You would need to perform a baseline change to add the resource and work/cost to that task, and thus the total budget. at the point in time mandated by your baseline change management process. The presumption on my part is that scope is either being increased, or that the work is behind schedule, thus the need to add resources. This would need to occur even if another task was being reduced and the increase in cost for the in question was being offset by that reduction. BOTH tasks would then need to be re-baselined.
One wouldn’t normally change resource/cost/schedule in an EV environment without updating the baseline, and yes, it would most likely mess up your EV and violate good EV practice (and the law if you were working on a Defense Department project).
Josh,
That’s a great answer. You even got to the part I hadn’t asked about yet, which was, what do you do on government projects where you can’t just rebaseline at will.
Your presumption wasn’t far off, but the real monkey wrench is this scenario: What if I generically assign a task to a skillset called “Electrical Engineer” at the onset of the project, but then later change that assignment to Joe and Jim? Joe and Jim won’t have any baseline values unless I rebaseline that task. That’s fine, but what if Joe and Jim have been working for a while on it and have accumulated actuals and are now behind schedule so I add Sally. In order for Sally to have baseline values, I have to rebaseline the task. If I do that, then the late work of Joe and Jim will suddenly be on track.
So confusing. 🙂
Kevin, glad the answer was helpful. In the example you gave it might be better to continue using the generic resource, incrementing the work to the new estimate when ‘Sally’ comes on board, then re-adjusting the schedule to align with the new finish date.

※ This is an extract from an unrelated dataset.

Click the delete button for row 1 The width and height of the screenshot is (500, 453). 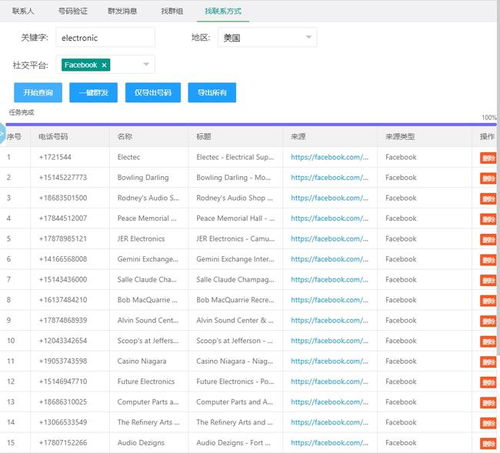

You’d have to track the appropriate work completed through the time/labor system. The cost system ought to be aligned with the labor charging system (WBS, Work Packages, etc.). If done correctly, using generic resources can work 1) as long as people are charging to the correct charge number and 2) The big caveat is knowing the cost of the engineer levels/grades that goes into the planning. If a senior engineer charges work that was initally planned to be performed by a junior engineer. Thus your SPI could be good, but your CPI would suffer.
P.S. correction. Meant to say, “if a senior engineer charges work that was initially planned to be performed by a junior engineer” your budget would suffer.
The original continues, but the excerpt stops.